[STATED TASK]: Can you quote, word for word, everything from the line containing "View the 122" down to the end of the records, leaving the pictures out of your answer?

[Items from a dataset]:
-- -- --
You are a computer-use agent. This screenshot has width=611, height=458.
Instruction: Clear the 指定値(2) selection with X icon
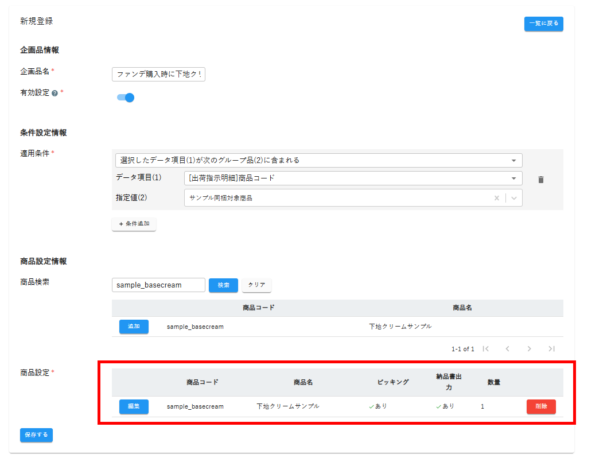pos(497,198)
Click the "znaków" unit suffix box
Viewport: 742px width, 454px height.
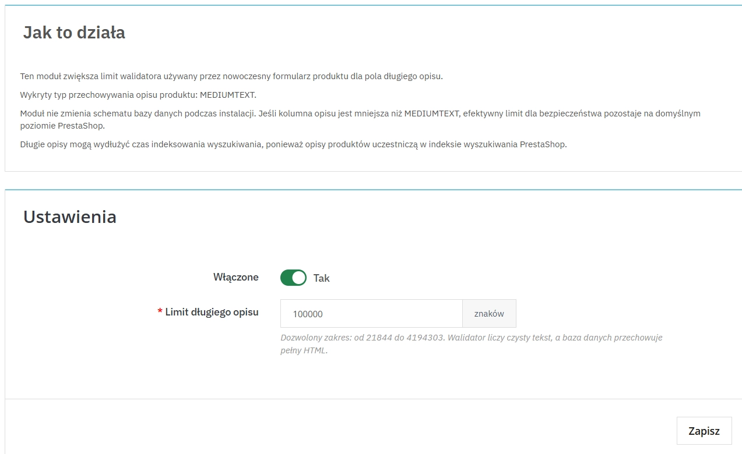click(489, 313)
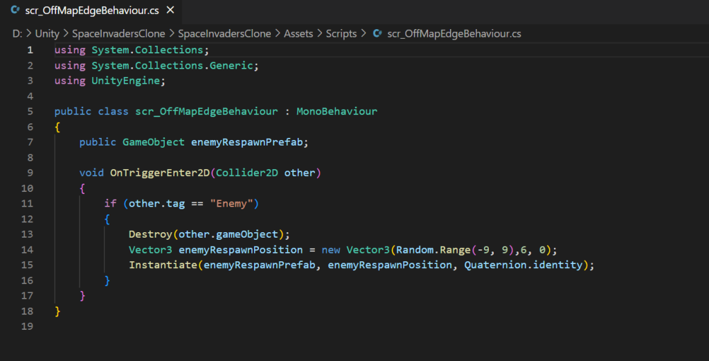Image resolution: width=709 pixels, height=361 pixels.
Task: Click the chevron right after Scripts in breadcrumb
Action: pos(364,33)
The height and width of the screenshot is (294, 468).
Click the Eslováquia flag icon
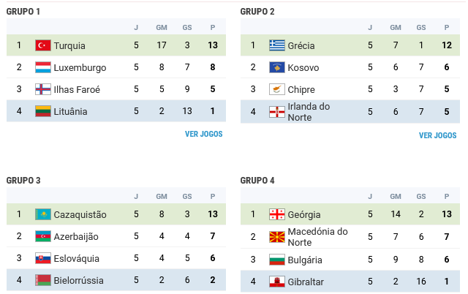(x=43, y=258)
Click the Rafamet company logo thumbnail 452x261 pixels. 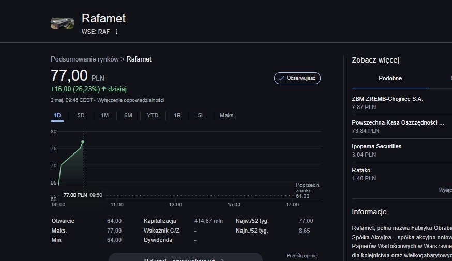[62, 23]
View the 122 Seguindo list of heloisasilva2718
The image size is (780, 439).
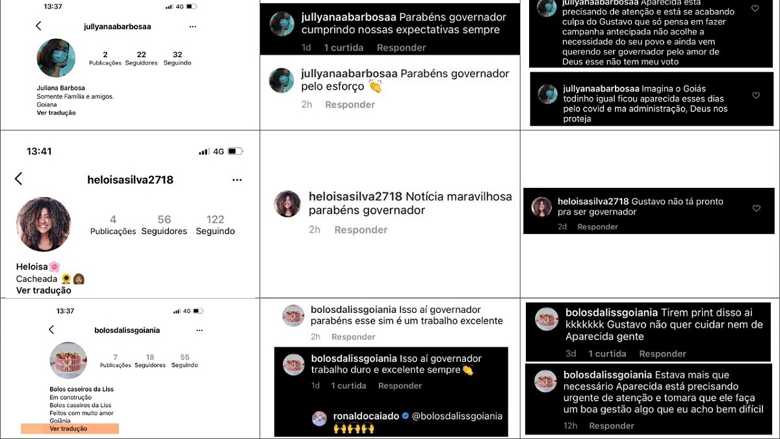215,225
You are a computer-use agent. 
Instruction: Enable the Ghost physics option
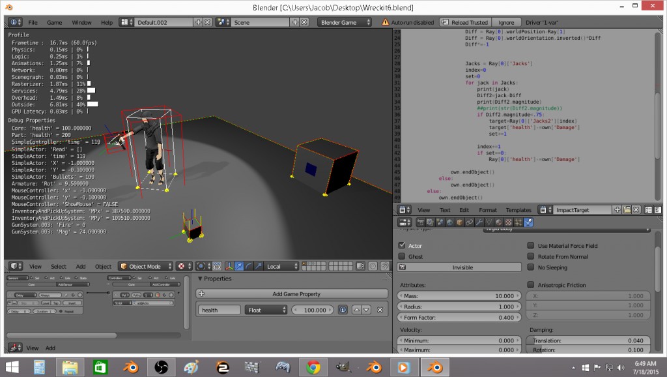[403, 257]
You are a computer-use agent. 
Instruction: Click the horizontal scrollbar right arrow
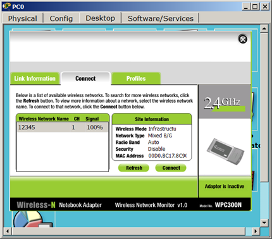point(256,231)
-- -- --
[SOLUTION FOR THIS EXERCISE]:
View the 122 Seguindo list of heloisasilva2718
The image size is (780, 439).
215,225
You are a computer-use agent. 
Instruction: Enable the Ghost physics option
[403, 257]
You are a computer-use agent. 
Instruction: Click the horizontal scrollbar right arrow
point(256,231)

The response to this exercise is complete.